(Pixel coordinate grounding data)
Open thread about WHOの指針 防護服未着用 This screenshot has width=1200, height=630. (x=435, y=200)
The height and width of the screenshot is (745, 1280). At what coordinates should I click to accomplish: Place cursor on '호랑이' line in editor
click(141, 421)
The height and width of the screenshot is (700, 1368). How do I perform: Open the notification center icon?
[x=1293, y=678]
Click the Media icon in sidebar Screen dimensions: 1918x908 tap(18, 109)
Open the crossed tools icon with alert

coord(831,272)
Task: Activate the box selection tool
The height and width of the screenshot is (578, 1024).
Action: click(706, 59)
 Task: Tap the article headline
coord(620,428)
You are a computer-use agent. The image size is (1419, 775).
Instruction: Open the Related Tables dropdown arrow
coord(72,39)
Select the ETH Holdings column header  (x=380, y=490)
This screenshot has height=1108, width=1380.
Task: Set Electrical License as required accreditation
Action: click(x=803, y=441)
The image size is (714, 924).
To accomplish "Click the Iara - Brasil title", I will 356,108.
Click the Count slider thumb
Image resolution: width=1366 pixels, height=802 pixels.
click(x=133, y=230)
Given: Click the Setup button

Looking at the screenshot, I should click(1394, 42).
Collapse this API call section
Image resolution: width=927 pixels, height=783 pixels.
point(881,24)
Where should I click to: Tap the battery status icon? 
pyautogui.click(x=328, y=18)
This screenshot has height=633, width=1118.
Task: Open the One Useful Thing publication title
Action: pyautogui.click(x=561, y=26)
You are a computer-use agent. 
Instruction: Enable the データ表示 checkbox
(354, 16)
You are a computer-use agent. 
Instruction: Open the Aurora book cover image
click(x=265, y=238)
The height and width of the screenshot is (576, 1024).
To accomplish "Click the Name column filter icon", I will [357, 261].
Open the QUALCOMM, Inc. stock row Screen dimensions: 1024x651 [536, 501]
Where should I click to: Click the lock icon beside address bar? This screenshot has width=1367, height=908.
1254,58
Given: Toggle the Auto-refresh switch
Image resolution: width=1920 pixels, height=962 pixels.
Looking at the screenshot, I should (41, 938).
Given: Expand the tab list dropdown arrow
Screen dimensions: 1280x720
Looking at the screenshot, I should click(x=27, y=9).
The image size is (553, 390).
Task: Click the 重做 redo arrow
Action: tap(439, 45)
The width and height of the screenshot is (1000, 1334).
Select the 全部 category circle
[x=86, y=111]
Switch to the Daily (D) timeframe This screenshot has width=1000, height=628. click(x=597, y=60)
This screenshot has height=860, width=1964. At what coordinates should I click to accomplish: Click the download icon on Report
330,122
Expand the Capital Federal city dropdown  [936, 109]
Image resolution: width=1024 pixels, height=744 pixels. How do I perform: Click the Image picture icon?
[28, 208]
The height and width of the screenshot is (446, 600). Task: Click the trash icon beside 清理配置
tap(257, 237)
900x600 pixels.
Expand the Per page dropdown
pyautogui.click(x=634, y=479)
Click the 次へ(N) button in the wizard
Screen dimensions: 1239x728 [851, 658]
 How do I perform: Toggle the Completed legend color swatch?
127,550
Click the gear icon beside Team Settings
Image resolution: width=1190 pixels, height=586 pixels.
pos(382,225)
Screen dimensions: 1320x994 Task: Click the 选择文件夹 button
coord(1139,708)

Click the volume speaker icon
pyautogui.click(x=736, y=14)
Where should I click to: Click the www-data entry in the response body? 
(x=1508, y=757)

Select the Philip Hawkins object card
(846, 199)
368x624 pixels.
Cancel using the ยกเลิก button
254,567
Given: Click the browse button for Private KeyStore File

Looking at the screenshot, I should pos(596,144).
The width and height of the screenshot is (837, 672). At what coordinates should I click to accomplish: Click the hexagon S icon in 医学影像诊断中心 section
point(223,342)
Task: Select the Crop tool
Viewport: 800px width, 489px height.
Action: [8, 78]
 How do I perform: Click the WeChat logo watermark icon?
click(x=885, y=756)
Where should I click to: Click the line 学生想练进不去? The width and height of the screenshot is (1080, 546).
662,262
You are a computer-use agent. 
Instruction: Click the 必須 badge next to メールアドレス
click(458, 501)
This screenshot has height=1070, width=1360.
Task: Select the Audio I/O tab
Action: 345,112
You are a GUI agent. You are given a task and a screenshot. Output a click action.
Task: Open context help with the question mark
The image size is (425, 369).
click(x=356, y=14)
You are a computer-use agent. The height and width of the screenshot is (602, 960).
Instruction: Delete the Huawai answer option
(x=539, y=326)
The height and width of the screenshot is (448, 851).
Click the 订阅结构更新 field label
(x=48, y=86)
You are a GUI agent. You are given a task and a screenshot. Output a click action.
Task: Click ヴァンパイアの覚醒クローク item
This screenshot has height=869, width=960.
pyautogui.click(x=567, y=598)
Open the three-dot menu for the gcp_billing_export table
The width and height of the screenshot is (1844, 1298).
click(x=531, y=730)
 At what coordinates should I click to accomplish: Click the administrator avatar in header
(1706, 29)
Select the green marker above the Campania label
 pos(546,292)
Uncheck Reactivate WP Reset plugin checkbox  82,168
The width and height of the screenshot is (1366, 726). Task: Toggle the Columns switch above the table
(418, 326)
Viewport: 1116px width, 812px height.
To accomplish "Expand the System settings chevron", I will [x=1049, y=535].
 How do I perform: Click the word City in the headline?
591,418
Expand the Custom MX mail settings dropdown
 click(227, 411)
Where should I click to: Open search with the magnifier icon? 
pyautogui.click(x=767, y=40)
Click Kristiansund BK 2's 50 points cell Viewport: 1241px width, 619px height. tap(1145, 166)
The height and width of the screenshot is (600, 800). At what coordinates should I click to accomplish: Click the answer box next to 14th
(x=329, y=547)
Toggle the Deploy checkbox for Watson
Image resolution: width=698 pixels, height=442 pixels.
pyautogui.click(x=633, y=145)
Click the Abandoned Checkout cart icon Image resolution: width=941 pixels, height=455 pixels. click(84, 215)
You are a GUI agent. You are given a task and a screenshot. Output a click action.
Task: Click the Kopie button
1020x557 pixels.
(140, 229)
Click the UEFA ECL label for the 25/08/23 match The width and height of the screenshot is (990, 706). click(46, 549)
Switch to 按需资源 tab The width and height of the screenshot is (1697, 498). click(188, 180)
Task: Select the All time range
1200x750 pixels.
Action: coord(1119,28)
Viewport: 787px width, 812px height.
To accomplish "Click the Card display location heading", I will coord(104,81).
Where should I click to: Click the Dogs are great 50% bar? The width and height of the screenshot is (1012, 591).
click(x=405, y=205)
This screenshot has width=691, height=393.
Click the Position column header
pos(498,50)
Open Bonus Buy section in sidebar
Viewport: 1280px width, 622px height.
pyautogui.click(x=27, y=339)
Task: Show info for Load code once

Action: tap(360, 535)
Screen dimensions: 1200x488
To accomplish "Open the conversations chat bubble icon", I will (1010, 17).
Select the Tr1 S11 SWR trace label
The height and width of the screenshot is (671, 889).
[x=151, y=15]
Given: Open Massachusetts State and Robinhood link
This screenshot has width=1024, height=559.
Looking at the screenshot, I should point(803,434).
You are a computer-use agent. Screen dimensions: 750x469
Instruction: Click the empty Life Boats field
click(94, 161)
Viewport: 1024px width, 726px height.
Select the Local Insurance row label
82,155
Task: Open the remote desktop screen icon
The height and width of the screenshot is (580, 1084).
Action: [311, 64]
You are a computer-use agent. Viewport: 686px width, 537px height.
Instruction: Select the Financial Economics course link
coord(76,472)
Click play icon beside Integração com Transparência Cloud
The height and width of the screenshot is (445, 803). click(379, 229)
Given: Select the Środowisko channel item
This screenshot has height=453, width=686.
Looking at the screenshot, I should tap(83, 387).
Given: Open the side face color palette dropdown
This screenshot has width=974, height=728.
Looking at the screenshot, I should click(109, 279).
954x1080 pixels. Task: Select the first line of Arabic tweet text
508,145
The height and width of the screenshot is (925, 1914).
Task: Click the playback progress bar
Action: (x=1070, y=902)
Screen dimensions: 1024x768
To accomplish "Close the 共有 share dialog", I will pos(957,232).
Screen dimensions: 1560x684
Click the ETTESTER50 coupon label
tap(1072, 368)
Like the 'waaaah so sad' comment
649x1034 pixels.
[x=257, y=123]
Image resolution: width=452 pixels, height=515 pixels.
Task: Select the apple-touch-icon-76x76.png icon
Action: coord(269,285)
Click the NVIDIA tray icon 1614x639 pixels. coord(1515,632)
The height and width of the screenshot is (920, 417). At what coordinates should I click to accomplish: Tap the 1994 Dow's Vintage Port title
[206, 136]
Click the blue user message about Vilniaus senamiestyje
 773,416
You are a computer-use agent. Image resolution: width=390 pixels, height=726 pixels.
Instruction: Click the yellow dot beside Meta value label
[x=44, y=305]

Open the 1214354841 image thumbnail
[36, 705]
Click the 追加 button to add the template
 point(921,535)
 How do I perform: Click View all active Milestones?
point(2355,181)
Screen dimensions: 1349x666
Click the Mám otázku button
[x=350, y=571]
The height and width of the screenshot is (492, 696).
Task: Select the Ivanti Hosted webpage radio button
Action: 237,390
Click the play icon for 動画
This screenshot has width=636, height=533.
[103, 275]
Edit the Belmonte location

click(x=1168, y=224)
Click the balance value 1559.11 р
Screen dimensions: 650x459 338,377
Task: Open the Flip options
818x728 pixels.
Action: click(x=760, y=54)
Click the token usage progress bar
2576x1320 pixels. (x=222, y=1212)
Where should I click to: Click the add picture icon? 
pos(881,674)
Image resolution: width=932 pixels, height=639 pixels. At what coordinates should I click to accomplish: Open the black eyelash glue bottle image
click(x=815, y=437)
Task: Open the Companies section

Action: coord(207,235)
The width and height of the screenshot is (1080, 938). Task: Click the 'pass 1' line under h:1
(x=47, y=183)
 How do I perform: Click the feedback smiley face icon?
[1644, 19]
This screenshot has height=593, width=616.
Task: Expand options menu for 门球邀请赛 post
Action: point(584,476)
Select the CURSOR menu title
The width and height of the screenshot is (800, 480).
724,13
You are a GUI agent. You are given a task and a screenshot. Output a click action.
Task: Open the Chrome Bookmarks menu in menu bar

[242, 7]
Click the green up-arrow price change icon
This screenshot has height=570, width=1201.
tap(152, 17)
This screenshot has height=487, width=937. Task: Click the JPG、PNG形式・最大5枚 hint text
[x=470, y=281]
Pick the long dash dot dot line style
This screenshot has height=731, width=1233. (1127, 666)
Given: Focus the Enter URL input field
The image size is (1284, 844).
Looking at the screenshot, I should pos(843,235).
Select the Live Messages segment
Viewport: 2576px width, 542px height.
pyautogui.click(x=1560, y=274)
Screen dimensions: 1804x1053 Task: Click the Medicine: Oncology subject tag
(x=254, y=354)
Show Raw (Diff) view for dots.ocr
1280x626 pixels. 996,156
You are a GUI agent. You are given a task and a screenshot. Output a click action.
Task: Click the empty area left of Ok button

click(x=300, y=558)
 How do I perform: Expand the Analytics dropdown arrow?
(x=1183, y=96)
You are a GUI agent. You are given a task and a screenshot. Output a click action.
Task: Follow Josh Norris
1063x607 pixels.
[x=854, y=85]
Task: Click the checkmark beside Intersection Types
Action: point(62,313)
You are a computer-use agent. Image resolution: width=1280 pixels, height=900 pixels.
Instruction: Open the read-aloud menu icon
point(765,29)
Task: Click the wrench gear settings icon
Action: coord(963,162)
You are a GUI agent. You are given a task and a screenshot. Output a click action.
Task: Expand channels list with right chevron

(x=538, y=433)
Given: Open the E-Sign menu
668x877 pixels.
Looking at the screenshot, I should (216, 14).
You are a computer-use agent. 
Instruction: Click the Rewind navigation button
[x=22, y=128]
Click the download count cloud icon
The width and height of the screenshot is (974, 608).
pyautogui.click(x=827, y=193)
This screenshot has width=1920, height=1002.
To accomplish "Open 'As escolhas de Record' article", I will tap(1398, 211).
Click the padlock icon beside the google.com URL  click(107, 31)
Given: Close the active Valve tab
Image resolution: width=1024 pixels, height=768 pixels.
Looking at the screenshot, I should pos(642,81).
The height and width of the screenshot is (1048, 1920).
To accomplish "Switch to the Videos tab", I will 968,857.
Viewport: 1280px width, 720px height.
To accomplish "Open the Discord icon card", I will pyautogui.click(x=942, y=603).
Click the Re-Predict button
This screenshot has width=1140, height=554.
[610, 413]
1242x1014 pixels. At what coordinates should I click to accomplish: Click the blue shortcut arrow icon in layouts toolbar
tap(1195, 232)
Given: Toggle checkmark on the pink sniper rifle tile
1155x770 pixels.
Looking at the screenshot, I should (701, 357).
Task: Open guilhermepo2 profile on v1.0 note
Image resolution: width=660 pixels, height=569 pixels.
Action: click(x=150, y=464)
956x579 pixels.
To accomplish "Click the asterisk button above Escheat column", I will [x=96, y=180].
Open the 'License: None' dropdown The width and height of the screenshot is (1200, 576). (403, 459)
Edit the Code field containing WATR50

> Task brief
Give again, exactly as written, the lines running from the first line of the data above through the line that contains "Given: Expand the tab list dropdown arrow".

> Completed exercise
Open thread about WHOの指針 防護服未着用 This screenshot has width=1200, height=630. (x=435, y=200)
The height and width of the screenshot is (745, 1280). At what coordinates should I click to accomplish: Place cursor on '호랑이' line in editor
click(141, 421)
The height and width of the screenshot is (700, 1368). How do I perform: Open the notification center icon?
[x=1293, y=678]
Click the Media icon in sidebar Screen dimensions: 1918x908 tap(18, 109)
Open the crossed tools icon with alert

coord(831,272)
Task: Activate the box selection tool
The height and width of the screenshot is (578, 1024).
Action: click(706, 59)
 Task: Tap the article headline
coord(620,428)
You are a computer-use agent. The image size is (1419, 775).
Instruction: Open the Related Tables dropdown arrow
coord(72,39)
Select the ETH Holdings column header  (x=380, y=490)
This screenshot has height=1108, width=1380.
Task: Set Electrical License as required accreditation
Action: click(x=803, y=441)
The image size is (714, 924).
To accomplish "Click the Iara - Brasil title", I will 356,108.
Click the Count slider thumb
Image resolution: width=1366 pixels, height=802 pixels.
click(x=133, y=230)
Given: Click the Setup button

Looking at the screenshot, I should click(1394, 42).
Collapse this API call section
Image resolution: width=927 pixels, height=783 pixels.
point(881,24)
Where should I click to: Tap the battery status icon? 
pyautogui.click(x=328, y=18)
This screenshot has height=633, width=1118.
Task: Open the One Useful Thing publication title
Action: pyautogui.click(x=561, y=26)
You are a computer-use agent. 
Instruction: Enable the データ表示 checkbox
(354, 16)
You are a computer-use agent. 
Instruction: Open the Aurora book cover image
click(x=265, y=238)
The height and width of the screenshot is (576, 1024).
To accomplish "Click the Name column filter icon", I will [357, 261].
Open the QUALCOMM, Inc. stock row Screen dimensions: 1024x651 [536, 501]
Where should I click to: Click the lock icon beside address bar? This screenshot has width=1367, height=908.
1254,58
Given: Toggle the Auto-refresh switch
Image resolution: width=1920 pixels, height=962 pixels.
Looking at the screenshot, I should (41, 938).
Given: Expand the tab list dropdown arrow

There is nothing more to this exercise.